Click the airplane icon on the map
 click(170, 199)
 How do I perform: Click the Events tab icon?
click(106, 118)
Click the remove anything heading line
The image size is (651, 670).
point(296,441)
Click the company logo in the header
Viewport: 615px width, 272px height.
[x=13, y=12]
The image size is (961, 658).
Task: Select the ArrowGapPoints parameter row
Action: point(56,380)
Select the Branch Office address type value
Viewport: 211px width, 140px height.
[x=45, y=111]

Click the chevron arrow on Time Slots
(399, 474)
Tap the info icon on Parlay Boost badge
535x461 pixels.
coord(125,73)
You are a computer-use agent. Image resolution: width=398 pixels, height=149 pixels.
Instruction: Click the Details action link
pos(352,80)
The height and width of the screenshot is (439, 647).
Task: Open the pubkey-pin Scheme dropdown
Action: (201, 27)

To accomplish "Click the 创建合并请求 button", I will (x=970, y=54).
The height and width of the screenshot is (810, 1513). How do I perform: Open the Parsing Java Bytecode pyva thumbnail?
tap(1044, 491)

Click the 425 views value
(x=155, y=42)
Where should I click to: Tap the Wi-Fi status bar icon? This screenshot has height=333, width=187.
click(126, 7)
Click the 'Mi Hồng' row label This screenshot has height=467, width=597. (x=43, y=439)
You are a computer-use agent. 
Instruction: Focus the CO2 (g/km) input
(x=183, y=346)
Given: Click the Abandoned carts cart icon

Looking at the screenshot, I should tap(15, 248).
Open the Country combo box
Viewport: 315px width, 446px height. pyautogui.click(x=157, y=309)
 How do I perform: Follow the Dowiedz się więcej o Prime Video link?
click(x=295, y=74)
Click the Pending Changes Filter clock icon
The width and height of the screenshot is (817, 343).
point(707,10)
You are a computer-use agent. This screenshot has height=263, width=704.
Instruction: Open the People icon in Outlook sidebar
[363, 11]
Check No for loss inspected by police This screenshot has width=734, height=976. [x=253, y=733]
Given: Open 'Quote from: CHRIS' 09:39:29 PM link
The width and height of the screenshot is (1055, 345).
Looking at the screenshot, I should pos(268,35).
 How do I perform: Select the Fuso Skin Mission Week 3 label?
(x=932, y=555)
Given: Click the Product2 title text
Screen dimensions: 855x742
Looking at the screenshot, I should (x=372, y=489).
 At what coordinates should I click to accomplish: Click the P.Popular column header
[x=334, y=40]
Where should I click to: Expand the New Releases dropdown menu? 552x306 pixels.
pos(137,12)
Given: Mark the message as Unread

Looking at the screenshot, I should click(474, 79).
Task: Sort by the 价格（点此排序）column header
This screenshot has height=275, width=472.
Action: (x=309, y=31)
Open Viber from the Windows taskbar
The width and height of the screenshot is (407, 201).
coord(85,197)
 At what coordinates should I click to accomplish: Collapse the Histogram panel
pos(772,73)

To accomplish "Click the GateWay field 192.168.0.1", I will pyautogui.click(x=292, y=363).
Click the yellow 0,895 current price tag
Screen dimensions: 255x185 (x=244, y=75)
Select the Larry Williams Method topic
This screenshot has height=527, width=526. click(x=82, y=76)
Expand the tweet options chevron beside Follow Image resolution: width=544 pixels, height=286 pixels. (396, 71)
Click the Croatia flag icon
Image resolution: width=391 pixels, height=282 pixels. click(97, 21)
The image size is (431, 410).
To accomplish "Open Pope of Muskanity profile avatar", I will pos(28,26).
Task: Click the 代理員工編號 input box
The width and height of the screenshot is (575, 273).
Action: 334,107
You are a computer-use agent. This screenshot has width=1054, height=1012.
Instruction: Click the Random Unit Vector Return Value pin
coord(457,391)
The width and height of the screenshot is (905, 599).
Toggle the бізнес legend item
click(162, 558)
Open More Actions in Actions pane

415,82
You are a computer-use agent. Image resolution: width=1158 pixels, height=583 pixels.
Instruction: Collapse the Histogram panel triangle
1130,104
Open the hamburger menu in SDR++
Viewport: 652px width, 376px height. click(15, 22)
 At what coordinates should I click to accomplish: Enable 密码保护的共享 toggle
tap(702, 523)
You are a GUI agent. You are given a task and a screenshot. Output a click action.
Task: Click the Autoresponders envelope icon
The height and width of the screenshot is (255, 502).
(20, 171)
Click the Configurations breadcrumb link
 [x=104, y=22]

==*==

▸ **What to do**
Exactly as shown above, return every record.

▸ **Answer section**
Click the airplane icon on the map
 click(170, 199)
 How do I perform: Click the Events tab icon?
click(106, 118)
Click the remove anything heading line
The image size is (651, 670).
point(296,441)
Click the company logo in the header
Viewport: 615px width, 272px height.
[x=13, y=12]
The image size is (961, 658).
Task: Select the ArrowGapPoints parameter row
Action: point(56,380)
Select the Branch Office address type value
Viewport: 211px width, 140px height.
[x=45, y=111]

Click the chevron arrow on Time Slots
(399, 474)
Tap the info icon on Parlay Boost badge
535x461 pixels.
coord(125,73)
You are a computer-use agent. Image resolution: width=398 pixels, height=149 pixels.
Instruction: Click the Details action link
pos(352,80)
The height and width of the screenshot is (439, 647).
Task: Open the pubkey-pin Scheme dropdown
Action: (201, 27)

To accomplish "Click the 创建合并请求 button", I will (x=970, y=54).
The height and width of the screenshot is (810, 1513). How do I perform: Open the Parsing Java Bytecode pyva thumbnail?
tap(1044, 491)

Click the 425 views value
(x=155, y=42)
Where should I click to: Tap the Wi-Fi status bar icon? This screenshot has height=333, width=187.
click(126, 7)
Click the 'Mi Hồng' row label This screenshot has height=467, width=597. (x=43, y=439)
You are a computer-use agent. 
Instruction: Focus the CO2 (g/km) input
(x=183, y=346)
Given: Click the Abandoned carts cart icon

Looking at the screenshot, I should tap(15, 248).
Open the Country combo box
Viewport: 315px width, 446px height. pyautogui.click(x=157, y=309)
 How do I perform: Follow the Dowiedz się więcej o Prime Video link?
click(x=295, y=74)
Click the Pending Changes Filter clock icon
The width and height of the screenshot is (817, 343).
point(707,10)
You are a computer-use agent. This screenshot has height=263, width=704.
Instruction: Open the People icon in Outlook sidebar
[363, 11]
Check No for loss inspected by police This screenshot has width=734, height=976. [x=253, y=733]
Given: Open 'Quote from: CHRIS' 09:39:29 PM link
The width and height of the screenshot is (1055, 345).
Looking at the screenshot, I should pos(268,35).
 How do I perform: Select the Fuso Skin Mission Week 3 label?
(x=932, y=555)
Given: Click the Product2 title text
Screen dimensions: 855x742
Looking at the screenshot, I should (x=372, y=489).
 At what coordinates should I click to accomplish: Click the P.Popular column header
[x=334, y=40]
Where should I click to: Expand the New Releases dropdown menu? 552x306 pixels.
pos(137,12)
Given: Mark the message as Unread

Looking at the screenshot, I should click(474, 79).
Task: Sort by the 价格（点此排序）column header
This screenshot has height=275, width=472.
Action: (x=309, y=31)
Open Viber from the Windows taskbar
The width and height of the screenshot is (407, 201).
coord(85,197)
 At what coordinates should I click to accomplish: Collapse the Histogram panel
pos(772,73)

To accomplish "Click the GateWay field 192.168.0.1", I will pyautogui.click(x=292, y=363).
Click the yellow 0,895 current price tag
Screen dimensions: 255x185 (x=244, y=75)
Select the Larry Williams Method topic
This screenshot has height=527, width=526. click(x=82, y=76)
Expand the tweet options chevron beside Follow Image resolution: width=544 pixels, height=286 pixels. (396, 71)
Click the Croatia flag icon
Image resolution: width=391 pixels, height=282 pixels. click(97, 21)
The image size is (431, 410).
To accomplish "Open Pope of Muskanity profile avatar", I will pos(28,26).
Task: Click the 代理員工編號 input box
The width and height of the screenshot is (575, 273).
Action: 334,107
You are a computer-use agent. This screenshot has width=1054, height=1012.
Instruction: Click the Random Unit Vector Return Value pin
coord(457,391)
The width and height of the screenshot is (905, 599).
Toggle the бізнес legend item
click(162, 558)
Open More Actions in Actions pane

415,82
You are a computer-use agent. Image resolution: width=1158 pixels, height=583 pixels.
Instruction: Collapse the Histogram panel triangle
1130,104
Open the hamburger menu in SDR++
Viewport: 652px width, 376px height. click(15, 22)
 At what coordinates should I click to accomplish: Enable 密码保护的共享 toggle
tap(702, 523)
You are a GUI agent. You are given a task and a screenshot. Output a click action.
Task: Click the Autoresponders envelope icon
The height and width of the screenshot is (255, 502).
(20, 171)
Click the Configurations breadcrumb link
 [x=104, y=22]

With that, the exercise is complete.